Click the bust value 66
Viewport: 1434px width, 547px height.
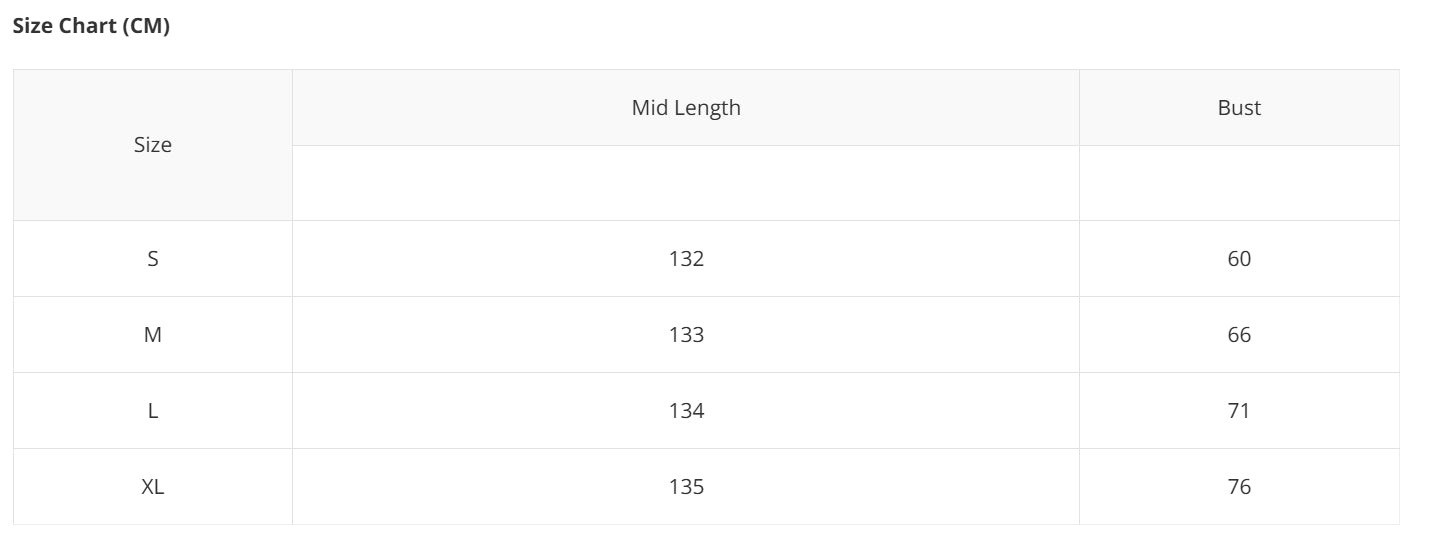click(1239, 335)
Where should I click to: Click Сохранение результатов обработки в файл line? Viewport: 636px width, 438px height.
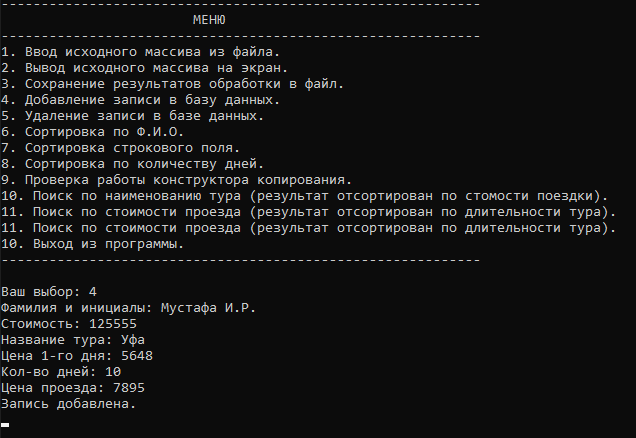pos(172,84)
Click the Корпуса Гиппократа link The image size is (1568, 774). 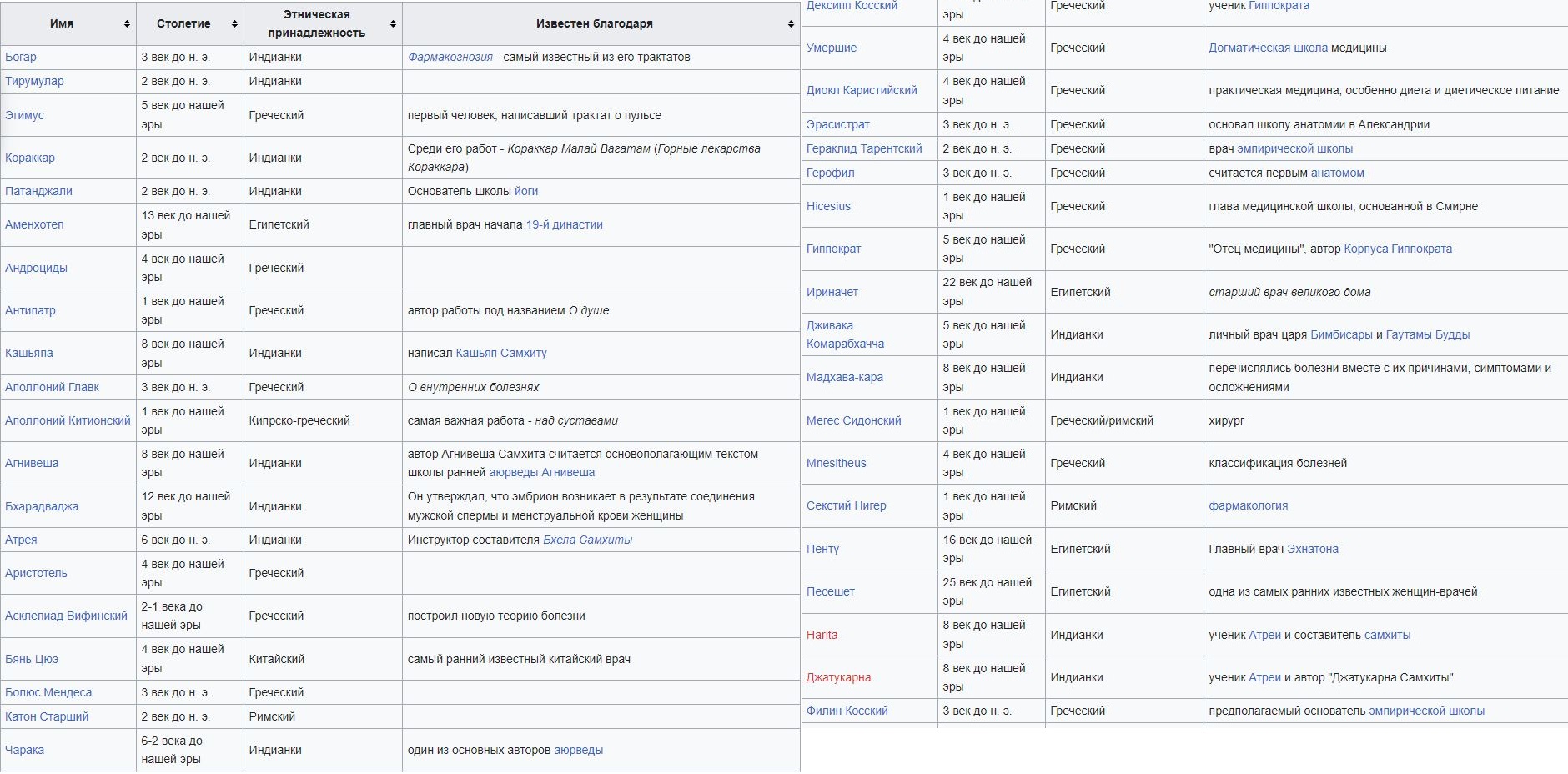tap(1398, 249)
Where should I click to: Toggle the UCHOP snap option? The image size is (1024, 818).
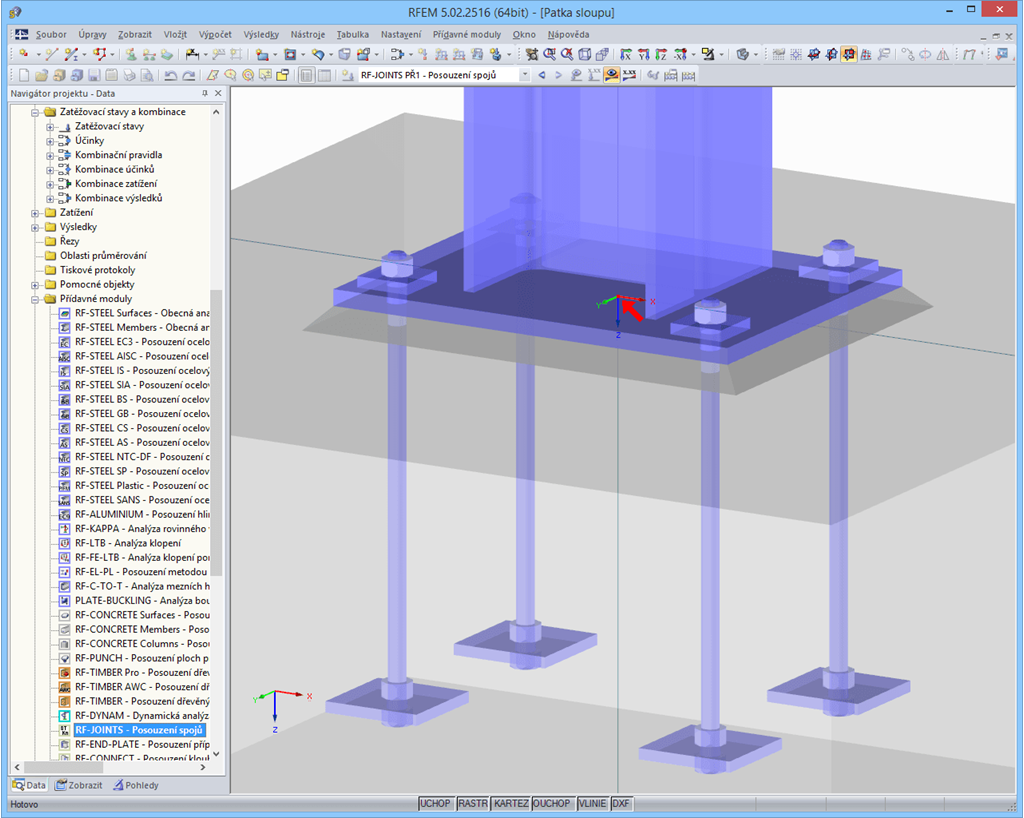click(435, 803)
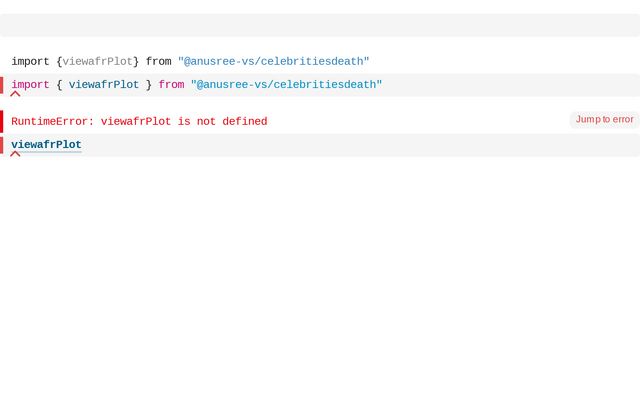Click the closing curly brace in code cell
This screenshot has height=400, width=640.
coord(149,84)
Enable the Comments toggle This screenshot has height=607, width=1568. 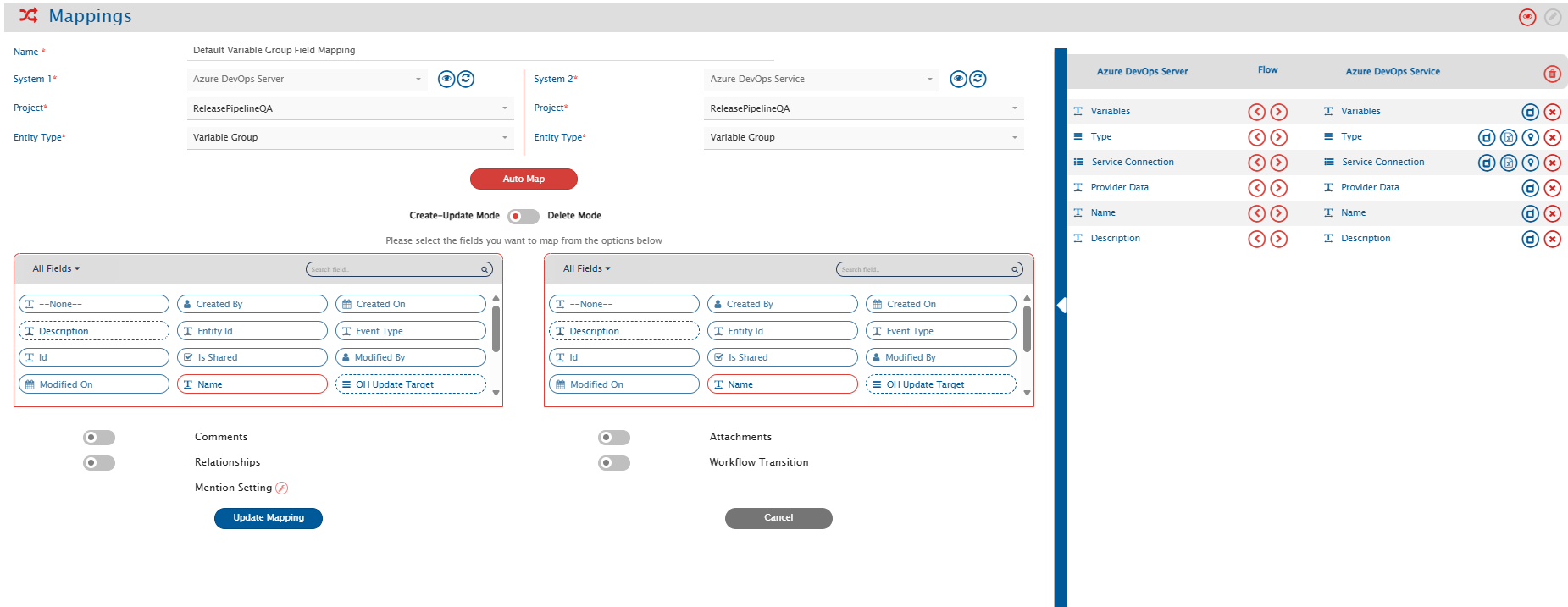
_ _ _ _ _
◆ **Work item**
Set down exactly the lines between the one with "Where should I click to: Toggle" and the last line of the material above, both included, but none of the pictures.

◆ **Task solution**
Where should I click to: Toggle the UCHOP snap option? The image size is (1024, 818).
click(435, 803)
Click the closing curly brace in code cell
This screenshot has height=400, width=640.
coord(149,84)
Enable the Comments toggle This screenshot has height=607, width=1568. 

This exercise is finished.